TASKS TO CARRY OUT
A. In the passage on climate adaptation in Nepal, which crops do villagers in Kanchanpur district grow after the floods recede?
B. Carry the passage about climate adaptation in Nepal forward from its final sentence.

PAGE EXTRACT
----

Increased work for women in the household means many daughters drop out of school to help with household chores. Most of these problems predate climate change, but global warming has added to the challenges women face every day

The most low-hanging fruit for climate adaptation in Nepal is to provide women with enough water,  or protect their families from too much of it. And that is exactly where most of Nepal’s success stories are happening. 

Himalayan floods a sign of worse to come, Mukesh Pokharel

Faced with dry springs, Mother’s Groups and Forestry User Groups in Kavre have joined forces to harvest monsoon water for household use in the dry season. They have revived traditional network of ponds for groundwater recharge, and nurtured indigenous plant species in community forests.  

In Kailali district in the western plains, farmers who used to suffer from chronic floods are using botanical buffers. Bamboo and napier grass on embankments and sugarcane on riverbanks block floods, while providing cash income. In Kanchanpur district, villagers also grow banana, watermelon, pumpkin, squash and gourd after the floods recede, taking advantage of nutrient-rich soil deposit.

----

INFORMATION PROVIDED
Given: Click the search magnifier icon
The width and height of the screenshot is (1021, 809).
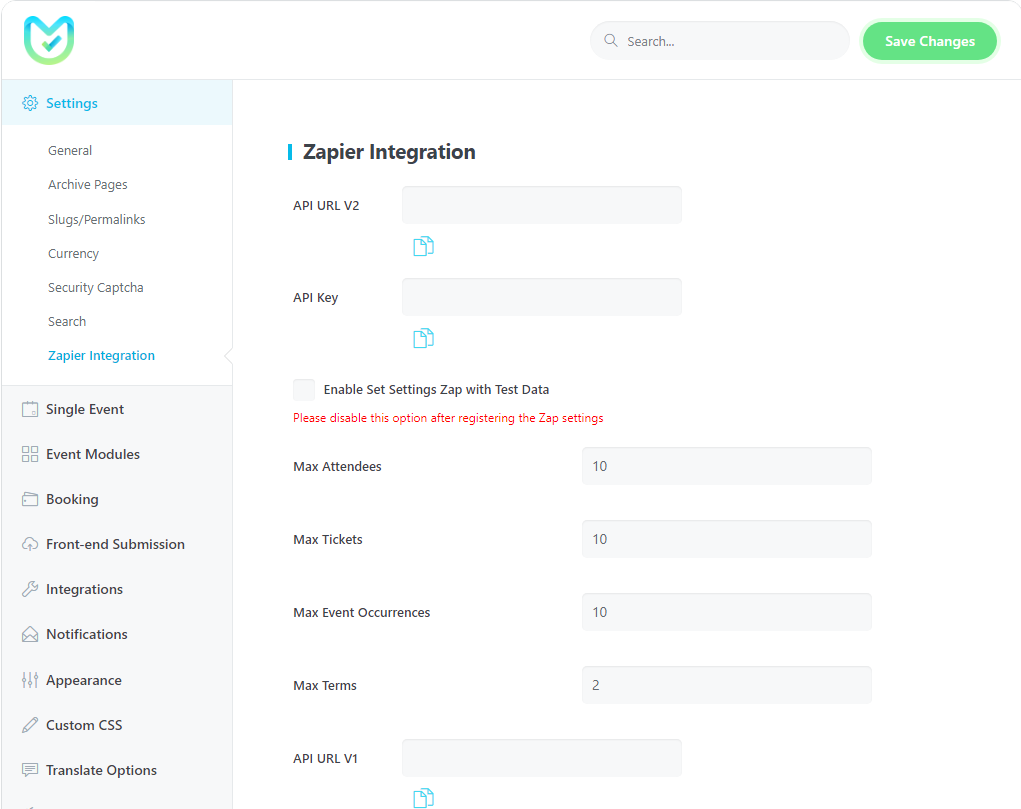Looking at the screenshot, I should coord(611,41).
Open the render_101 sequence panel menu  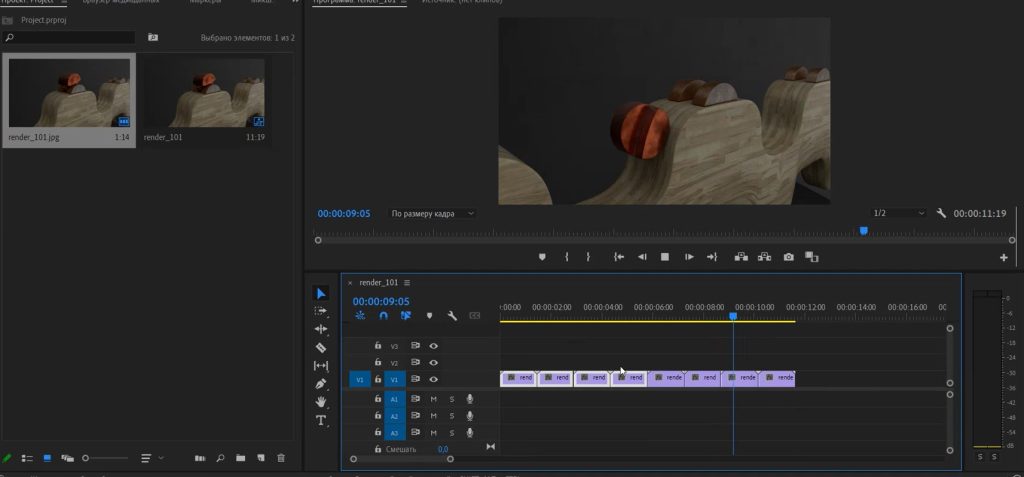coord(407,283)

----

ANSWERS TO THE EXERCISES
A. Banana, watermelon, pumpkin, squash and gourd.

B.
While developmental partners, aid agencies and non-governmental organisations have played a crucial role in introducing climate-specific interventions, theirs is a piecemeal approach. In fact, it often lets the government off the hook. We need to scale up these successful pilot projects nationwide.

With or without the climate crisis, it is the state’s responsibility to ensure access to water for households and irrigation. After all, droughts and floods are nothing new here. 

Nepal’s delegation to the COP26 Climate Summit next week will be led by Prime Minister Sher Bahadur Deuba. But instead of going to Glasgow, Deuba should head out to his home constituency of Dadeldhura-1 to see for himself how the most marginalised women have coped with this year’s triple whammy – drought, wildfires and floods.  

In Glasgow, the focus is on emissions reduction and compensating countries like Nepal for loss and damage. Nepal’s delegation has little right to hold out the begging bowl when it is doing so little for its own people back home. Climate justice and historical emissions sound good in speeches, but it does not deliver food security today. 

Women and their added vulnerability to the climate emergency should not be limited to sound bites at international fora, but goad real action that prioritise them.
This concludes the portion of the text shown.